PROBLEM: Return the records, unchanged, from the line containing "You are a GUI" through the line containing "click(x=36, y=19)", with both of those lines included.

[start INPUT]

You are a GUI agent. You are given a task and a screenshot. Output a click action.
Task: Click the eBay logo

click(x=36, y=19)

[end INPUT]
[start INPUT]

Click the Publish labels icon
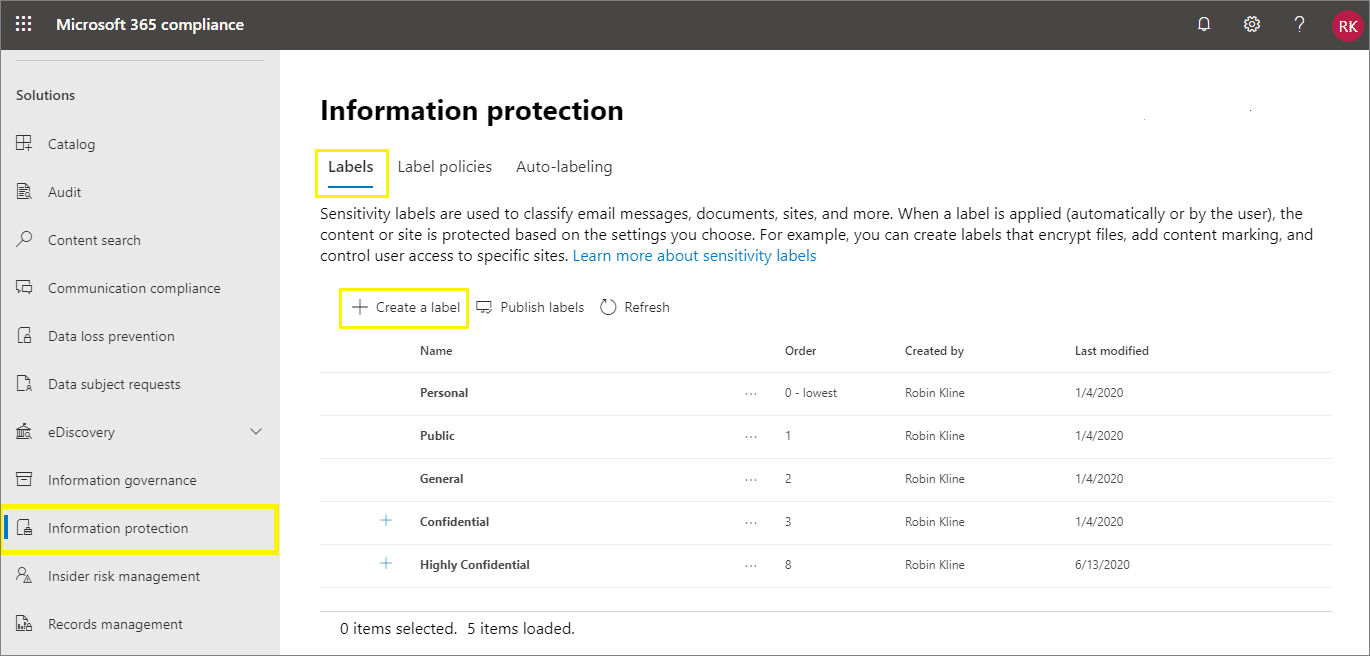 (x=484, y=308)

[end INPUT]

RESPONSE TO THIS TASK:
You are a GUI agent. You are given a task and a screenshot. Output a click action.
Task: Click the eBay logo

click(x=36, y=19)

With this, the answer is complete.